### [Description of the task]
Repeat the data that follows, keeping every character intact.

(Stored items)
_____

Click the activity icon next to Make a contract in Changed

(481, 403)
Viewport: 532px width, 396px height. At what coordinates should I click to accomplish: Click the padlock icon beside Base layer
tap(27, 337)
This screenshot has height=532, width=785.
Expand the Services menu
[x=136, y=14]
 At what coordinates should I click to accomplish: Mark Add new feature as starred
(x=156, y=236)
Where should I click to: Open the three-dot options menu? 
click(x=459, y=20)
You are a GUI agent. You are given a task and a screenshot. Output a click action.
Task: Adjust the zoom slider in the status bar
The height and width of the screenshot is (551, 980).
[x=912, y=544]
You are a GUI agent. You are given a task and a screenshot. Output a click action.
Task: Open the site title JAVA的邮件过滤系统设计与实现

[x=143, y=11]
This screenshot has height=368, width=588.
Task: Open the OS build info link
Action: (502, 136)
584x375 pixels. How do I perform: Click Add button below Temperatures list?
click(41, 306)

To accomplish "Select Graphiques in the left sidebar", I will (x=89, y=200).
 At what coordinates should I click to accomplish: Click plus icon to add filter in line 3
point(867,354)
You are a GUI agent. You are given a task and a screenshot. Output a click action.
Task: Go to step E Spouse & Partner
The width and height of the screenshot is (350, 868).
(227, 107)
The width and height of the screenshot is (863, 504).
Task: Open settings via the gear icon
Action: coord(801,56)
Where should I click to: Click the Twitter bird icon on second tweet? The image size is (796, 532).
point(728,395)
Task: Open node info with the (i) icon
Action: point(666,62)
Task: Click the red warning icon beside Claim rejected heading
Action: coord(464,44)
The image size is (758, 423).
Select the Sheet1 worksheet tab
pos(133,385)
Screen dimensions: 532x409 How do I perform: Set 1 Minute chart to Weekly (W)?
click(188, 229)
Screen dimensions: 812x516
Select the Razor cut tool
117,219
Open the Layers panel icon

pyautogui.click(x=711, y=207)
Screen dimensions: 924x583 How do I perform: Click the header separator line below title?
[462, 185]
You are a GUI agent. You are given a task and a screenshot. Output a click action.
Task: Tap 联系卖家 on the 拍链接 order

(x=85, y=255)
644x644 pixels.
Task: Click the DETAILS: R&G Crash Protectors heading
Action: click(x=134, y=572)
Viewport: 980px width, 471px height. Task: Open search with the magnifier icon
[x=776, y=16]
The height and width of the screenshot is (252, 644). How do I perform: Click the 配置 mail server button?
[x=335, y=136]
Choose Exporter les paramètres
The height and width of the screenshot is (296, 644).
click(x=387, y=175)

_____

### [Task response]
Click the activity icon next to Make a contract in Changed

(481, 403)
Viewport: 532px width, 396px height. At what coordinates should I click to accomplish: Click the padlock icon beside Base layer
tap(27, 337)
This screenshot has height=532, width=785.
Expand the Services menu
[x=136, y=14]
 At what coordinates should I click to accomplish: Mark Add new feature as starred
(x=156, y=236)
Where should I click to: Open the three-dot options menu? 
click(x=459, y=20)
You are a GUI agent. You are given a task and a screenshot. Output a click action.
Task: Adjust the zoom slider in the status bar
The height and width of the screenshot is (551, 980).
[x=912, y=544]
You are a GUI agent. You are given a task and a screenshot. Output a click action.
Task: Open the site title JAVA的邮件过滤系统设计与实现

[x=143, y=11]
This screenshot has height=368, width=588.
Task: Open the OS build info link
Action: (502, 136)
584x375 pixels. How do I perform: Click Add button below Temperatures list?
click(41, 306)

To accomplish "Select Graphiques in the left sidebar", I will (x=89, y=200).
 At what coordinates should I click to accomplish: Click plus icon to add filter in line 3
point(867,354)
You are a GUI agent. You are given a task and a screenshot. Output a click action.
Task: Go to step E Spouse & Partner
The width and height of the screenshot is (350, 868).
(227, 107)
The width and height of the screenshot is (863, 504).
Task: Open settings via the gear icon
Action: coord(801,56)
Where should I click to: Click the Twitter bird icon on second tweet? The image size is (796, 532).
point(728,395)
Task: Open node info with the (i) icon
Action: point(666,62)
Task: Click the red warning icon beside Claim rejected heading
Action: coord(464,44)
The image size is (758, 423).
Select the Sheet1 worksheet tab
pos(133,385)
Screen dimensions: 532x409 How do I perform: Set 1 Minute chart to Weekly (W)?
click(188, 229)
Screen dimensions: 812x516
Select the Razor cut tool
117,219
Open the Layers panel icon

pyautogui.click(x=711, y=207)
Screen dimensions: 924x583 How do I perform: Click the header separator line below title?
[462, 185]
You are a GUI agent. You are given a task and a screenshot. Output a click action.
Task: Tap 联系卖家 on the 拍链接 order

(x=85, y=255)
644x644 pixels.
Task: Click the DETAILS: R&G Crash Protectors heading
Action: click(x=134, y=572)
Viewport: 980px width, 471px height. Task: Open search with the magnifier icon
[x=776, y=16]
The height and width of the screenshot is (252, 644). How do I perform: Click the 配置 mail server button?
[x=335, y=136]
Choose Exporter les paramètres
The height and width of the screenshot is (296, 644).
click(x=387, y=175)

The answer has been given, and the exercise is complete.